Plan-Validate-Execute as XAI structure
Plan-Validate-Execute (Lidzborski / Google Workspace) is a specific instance: the agent first produces a plan (the explanation surface); a separate validator (human or automated) approves the plan; only then does the agent execute. The plan IS the justification, and validation IS the gate.
Where to gate
Not every action needs operational XAI — that would be HITL-fatigue territory. The decision belongs in the Decision Rights matrix:
| Action class | Justification required? | Who evaluates? |
|---|---|---|
| Read-only / Scope-1 | No | n/a |
| Reversible writes (low impact) | Optional, logged only | n/a |
| Sensitive writes (production data, comms, money) | Yes | Automated judge + HITL on low confidence |
| Privilege-elevation requests | Yes | Human reviewer always |
| External communications (email, posts, API calls beyond org) | Yes | Automated judge; HITL on low confidence |
| Destructive / irreversible operations | Yes | Human reviewer always |
The production_impacting_write annotation from [[breaking-the-lethal-trifecta-bullen-talk|Stripe’s ToolAnnotations]] is the established mechanism for routing actions into the high-impact class.
Limitations
- Justifications can lie. A compromised agent (via prompt injection) can emit a plausible justification for a malicious action. Operational XAI alone is not a security ceiling. Pair with structural defenses: capability tokens, trifecta containment, sensitive-action HITL.
- HITL fatigue. If every action requires a justification reviewed by a human, reviewers rubber-stamp. The point of threshold-gating is to keep human attention scarce — only low-confidence justifications surface.
- Justification quality is hard to evaluate. “Looks coherent” is not the same as “actually reflects the agent’s process.” LLM-as-judge can be fooled by adversarially crafted justifications.
- Latency cost.

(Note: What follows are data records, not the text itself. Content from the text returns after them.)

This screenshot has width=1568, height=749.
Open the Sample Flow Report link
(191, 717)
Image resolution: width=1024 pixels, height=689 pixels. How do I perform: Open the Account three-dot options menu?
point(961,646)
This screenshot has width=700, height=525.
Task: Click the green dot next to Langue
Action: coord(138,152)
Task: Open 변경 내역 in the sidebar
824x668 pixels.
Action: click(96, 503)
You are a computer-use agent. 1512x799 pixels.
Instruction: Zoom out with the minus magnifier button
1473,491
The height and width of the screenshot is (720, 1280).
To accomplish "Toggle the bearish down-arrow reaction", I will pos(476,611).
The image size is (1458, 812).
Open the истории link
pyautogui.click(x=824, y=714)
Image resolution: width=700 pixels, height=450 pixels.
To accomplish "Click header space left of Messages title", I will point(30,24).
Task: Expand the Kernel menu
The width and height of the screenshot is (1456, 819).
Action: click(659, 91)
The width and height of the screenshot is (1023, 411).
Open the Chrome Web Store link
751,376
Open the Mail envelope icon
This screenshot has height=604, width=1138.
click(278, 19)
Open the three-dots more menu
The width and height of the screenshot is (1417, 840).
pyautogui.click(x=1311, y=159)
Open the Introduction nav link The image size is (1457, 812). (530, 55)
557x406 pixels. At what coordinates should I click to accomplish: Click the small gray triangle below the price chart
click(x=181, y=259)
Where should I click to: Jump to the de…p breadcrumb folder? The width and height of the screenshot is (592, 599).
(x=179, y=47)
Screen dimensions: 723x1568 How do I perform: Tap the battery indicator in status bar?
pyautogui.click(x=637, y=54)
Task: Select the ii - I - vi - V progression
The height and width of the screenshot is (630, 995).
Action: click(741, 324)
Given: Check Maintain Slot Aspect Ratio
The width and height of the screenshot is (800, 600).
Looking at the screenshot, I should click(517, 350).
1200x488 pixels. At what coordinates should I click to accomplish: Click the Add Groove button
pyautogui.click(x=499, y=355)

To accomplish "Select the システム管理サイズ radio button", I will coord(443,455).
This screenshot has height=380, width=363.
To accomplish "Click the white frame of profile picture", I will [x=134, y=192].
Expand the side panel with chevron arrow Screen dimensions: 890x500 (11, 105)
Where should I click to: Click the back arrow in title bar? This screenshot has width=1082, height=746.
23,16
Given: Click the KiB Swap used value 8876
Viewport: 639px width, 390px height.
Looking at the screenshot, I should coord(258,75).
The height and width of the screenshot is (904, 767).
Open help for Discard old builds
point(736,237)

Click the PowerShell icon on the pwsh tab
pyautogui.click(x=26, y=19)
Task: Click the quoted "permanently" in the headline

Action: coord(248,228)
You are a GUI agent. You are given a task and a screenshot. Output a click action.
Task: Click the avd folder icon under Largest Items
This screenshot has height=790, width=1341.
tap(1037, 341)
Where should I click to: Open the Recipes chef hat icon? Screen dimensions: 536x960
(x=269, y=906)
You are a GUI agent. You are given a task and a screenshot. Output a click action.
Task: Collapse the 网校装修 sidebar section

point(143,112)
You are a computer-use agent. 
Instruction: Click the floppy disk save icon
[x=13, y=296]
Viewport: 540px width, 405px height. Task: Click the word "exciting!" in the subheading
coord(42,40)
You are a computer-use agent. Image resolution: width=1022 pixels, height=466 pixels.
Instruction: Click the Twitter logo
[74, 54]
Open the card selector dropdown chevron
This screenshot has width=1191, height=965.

Two-stage evaluation (judge before action) adds ~100ms–1s per gated action. Acceptable for sensitive writes; prohibitive for high-frequency operations.
Relation to wiki
- CMM D1 (Governance & Accountability) — the Decision Rights matrix names which actions require justifications and who evaluates them. Operational XAI is the implementation surface for that matrix at runtime.
- CMM D4 (Runtime & Guardrails) — the gate itself (judge logic, HITL routing) lives here as L3+ controls.
- CMM D7 (Observability & Behavioral Monitoring) — justification capture and audit trails belong here.
- MAAIS Layer 5 (Accountability and Trustworthiness) — explicitly names “Explainable AI (XAI) Techniques” as an Accountability layer control. This page is the wiki’s operational positioning of that control.
- Mechanistic Interpretability for Defense — adjacent but distinct; covers the researcher-XAI sense of the term.
- Plan-Validate-Execute — concrete pattern; this page generalizes it.
- Decision Rights for AI Agents — the governance counterpart that decides where to gate.
Provenance
The wiki page was created to disambiguate operational XAI from mechanistic-interpretability-for-defense after the MAAIS ingest surfaced “XAI” as an Accountability-layer control without further specification. Concrete patterns (Plan-Validate-Execute, LLM-as-judge, justification fields in tool schemas) are drawn from Google Workspace, Stripe Offline Eval, and the [[breaking-the-lethal-trifecta-bullen-talk|ToolAnnotations]] schema.